For the word "agent", return each line of the data in which it occurs.
■ ■ ■
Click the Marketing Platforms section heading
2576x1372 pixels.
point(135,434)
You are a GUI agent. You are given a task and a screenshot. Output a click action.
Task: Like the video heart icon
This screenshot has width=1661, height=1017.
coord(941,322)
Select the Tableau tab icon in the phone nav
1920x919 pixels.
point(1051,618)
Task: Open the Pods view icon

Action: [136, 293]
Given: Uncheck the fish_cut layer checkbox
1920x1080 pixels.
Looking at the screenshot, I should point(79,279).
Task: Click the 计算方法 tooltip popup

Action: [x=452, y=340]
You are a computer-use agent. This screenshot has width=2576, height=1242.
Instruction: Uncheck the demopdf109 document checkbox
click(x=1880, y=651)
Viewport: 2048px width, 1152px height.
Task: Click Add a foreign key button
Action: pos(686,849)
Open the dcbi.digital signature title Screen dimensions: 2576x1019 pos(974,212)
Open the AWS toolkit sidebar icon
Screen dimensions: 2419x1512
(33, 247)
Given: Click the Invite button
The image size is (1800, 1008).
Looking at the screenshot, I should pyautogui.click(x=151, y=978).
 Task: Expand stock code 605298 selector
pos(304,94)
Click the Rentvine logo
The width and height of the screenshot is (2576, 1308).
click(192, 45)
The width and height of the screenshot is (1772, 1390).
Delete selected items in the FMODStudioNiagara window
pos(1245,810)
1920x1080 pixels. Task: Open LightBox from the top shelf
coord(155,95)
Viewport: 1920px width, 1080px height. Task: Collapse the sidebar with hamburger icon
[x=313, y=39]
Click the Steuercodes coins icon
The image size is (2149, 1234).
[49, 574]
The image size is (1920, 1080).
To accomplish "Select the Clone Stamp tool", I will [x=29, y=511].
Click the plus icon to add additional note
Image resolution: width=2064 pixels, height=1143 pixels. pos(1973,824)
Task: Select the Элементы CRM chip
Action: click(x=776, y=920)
■ ■ ■
> [YOUR SOLUTION]:
You are a GUI agent. You are given a task and a screenshot. Output a click action.
You are a computer-use agent. This screenshot has width=2576, height=1242.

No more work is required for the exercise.